LOCAL RACES: Issues and dynamics in provinces, towns, and cities in The Visayas
DUMAGUETE, Philippines --“Kahit saan naman siguro meron talagang vote-buying.” (There are cases of vote-buying anywhere you go.)
This was what acting Provincial Election Supervisor Atty Juvenal Tuale said in an interview. He added that with the issuance of the money ban, vote-buying can be minimized.
Vote-buying reports have reached the Parish Pastoral Council for Responsible Voting (PPCRV) as volunteers gathered for last minute preparations. According to anonymous sources, rates vary from P100 to P5,000 in certain areas.
PPCRV volunteer from Tugas, Tanjay reported that during campaign sorties families by the dozen were offered a range of P1,000 to P2,000 depending on which deal they chose: P1,000 is given to voters who choose to give up their right to vote, P1,500 to those who choose to vote but void the ballot, and P2,000 to those who will vote for the candidates.
A parishioner from Siquijor said that his family of seven received P5,100 per voter just to block vote a set of candidates for the national and local elections. The parishioner said he accepted the money but will vote according to his conscience.

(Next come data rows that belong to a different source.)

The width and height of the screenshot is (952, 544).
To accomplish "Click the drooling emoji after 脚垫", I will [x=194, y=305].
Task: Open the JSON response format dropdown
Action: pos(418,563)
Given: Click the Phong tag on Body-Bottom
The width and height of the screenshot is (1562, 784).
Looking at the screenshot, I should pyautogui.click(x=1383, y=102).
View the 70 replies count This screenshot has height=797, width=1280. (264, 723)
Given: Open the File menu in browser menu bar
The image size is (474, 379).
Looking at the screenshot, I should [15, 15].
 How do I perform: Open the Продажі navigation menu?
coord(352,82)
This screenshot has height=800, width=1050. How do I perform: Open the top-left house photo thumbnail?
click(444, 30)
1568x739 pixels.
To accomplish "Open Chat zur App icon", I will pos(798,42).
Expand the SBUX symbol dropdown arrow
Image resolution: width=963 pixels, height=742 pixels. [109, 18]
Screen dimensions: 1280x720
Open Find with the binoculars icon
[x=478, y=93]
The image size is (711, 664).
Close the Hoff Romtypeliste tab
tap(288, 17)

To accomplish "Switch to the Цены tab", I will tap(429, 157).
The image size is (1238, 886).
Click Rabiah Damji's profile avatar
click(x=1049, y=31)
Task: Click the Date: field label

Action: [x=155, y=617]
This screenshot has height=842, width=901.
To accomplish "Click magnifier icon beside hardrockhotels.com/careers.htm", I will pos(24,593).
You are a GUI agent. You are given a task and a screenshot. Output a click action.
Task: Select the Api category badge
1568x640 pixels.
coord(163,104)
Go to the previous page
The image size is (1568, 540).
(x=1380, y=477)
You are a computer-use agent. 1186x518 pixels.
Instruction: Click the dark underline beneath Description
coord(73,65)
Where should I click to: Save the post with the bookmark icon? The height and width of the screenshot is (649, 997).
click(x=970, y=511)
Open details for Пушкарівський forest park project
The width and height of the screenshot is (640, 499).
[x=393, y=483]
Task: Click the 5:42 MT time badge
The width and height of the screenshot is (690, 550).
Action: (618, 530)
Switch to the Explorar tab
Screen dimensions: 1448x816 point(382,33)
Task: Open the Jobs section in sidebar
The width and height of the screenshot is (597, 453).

While the money ban affects direct vote-buying, it does not affect other methods such as the promise of scholarships and hoarding. One student from the Negros Oriental State University stated that a politician from Nationalists’ People Coalition (NPC) offered a free ride to her hometown 25 km away from the city just to vote for their candidates.
“Nag-iiba na ang mga pamamaraan ng mga pulitiko ngayon. Pero nakakahanap pa rin naman sila ng paraan (The methods of candidates have evolved but they still find their way around.),” Monsignor Julius Heruela of the Diocesan Electoral Board said in a voters’ education seminar last April. Huruela urged voters to vote wisely.
Even though numerous reports have been received by the citizen arm, Tuale said that vote-buying in Negros Oriental is done very discreetly.
“Hindi yan kagaya ng pagbibili ng grocery kung saan makikita mo. Yung mga nag-ooperate nyan, sila lang ang nakakaalam,” he said. (It’s not like going to the grocery where you see the buyers. The operators are the only ones really on the loop.)
Dumaguete is the largest city in Negros Oriental. It is home to 73,270 registered voters with 17 voting centers.
Tuale urged the voters to be vigilant and report vote-buying so that necessary measures will be undertaken. – Rappler.com
Therene Quijano is a Rappler Ambassador from Dumaguete.